Aden called to me from her bed the other night. Bad dream.
She said there was a doctor trying to hold a frantic little creature
and it kept eating straight through his hand. I agreed that sounded
gross and freaky and told her I’d lie with her in her bed for a little
while. She loves that. She smiled and made as much room as she could
for me and I put my arms around her and she was content.
Lying with any of my kids in his or her bed at night is amusing to
me. All three of my kids currently share one room, and I’m always
unprepared for how noisy it is. I had a room to myself growing up.
There were times I thought it was lonely, but overall I liked having my
own room and it took time to adjust to roommates in college. My kids
are so used to all being together that they’ve gotten good at blocking
out sounds of restless shifting in other beds or the soft snores and
breathing of their siblings. Mona occasionally yells at her sister in
her sleep, and Aden never stirs. Quinn sleeps through an amazing amount
of loud squeaky girl games in the mornings.

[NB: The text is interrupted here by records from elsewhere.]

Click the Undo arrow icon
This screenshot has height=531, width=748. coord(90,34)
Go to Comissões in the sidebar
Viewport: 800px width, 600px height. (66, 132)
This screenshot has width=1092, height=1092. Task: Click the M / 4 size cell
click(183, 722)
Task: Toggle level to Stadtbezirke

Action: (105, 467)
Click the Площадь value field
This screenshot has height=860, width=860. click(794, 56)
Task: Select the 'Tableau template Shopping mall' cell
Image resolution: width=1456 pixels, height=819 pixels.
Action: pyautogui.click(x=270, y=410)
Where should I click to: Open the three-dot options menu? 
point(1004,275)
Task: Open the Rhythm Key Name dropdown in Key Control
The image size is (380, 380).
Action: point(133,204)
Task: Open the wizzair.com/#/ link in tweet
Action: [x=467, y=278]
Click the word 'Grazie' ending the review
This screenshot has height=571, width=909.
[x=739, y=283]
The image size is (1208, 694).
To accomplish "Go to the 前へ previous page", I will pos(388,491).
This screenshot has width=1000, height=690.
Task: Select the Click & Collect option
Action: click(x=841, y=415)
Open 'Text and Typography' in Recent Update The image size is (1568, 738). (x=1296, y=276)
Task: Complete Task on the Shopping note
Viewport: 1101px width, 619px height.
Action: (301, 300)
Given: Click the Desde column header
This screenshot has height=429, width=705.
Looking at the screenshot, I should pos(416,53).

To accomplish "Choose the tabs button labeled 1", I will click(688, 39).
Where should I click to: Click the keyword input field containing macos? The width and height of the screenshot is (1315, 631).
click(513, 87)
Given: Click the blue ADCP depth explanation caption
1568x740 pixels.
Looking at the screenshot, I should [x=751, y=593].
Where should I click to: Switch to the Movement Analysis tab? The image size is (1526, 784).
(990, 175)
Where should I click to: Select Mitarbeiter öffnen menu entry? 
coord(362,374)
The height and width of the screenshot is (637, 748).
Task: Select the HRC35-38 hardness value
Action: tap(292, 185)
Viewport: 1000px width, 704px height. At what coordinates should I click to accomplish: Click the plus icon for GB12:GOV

I stayed with Aden until she seemed relaxed, gave her a kiss, and
told her I had to go back to my own bed if I were going to get any sleep
myself. She understood and went back to sleep. I think she mostly
just needed to know I was only one small cry of, “Mama!” away. She
keeps asking if we can invest in walkie talkies so she can call to me at
night, and I keep reminding her that I hear the slightest peep from my
room next door without any electronic gadgets at all. The bad dreams my
kids have are few and far between, and I’m relieved that a brief
snuggle has been enough to fix them.
In any case, I haven’t noticed any increase in nightmares in the kids
since their dad left, and I’m glad. It is among the greatest gifts I
can offer my children that they feel safe in their beds at night. Ian’s
deployment may have complicated their daylight hours, but at night
there appears to be no change. Most of their dreams remain sweet.
I hope it’s a long time before they realize that true nightmares happen when you’re awake.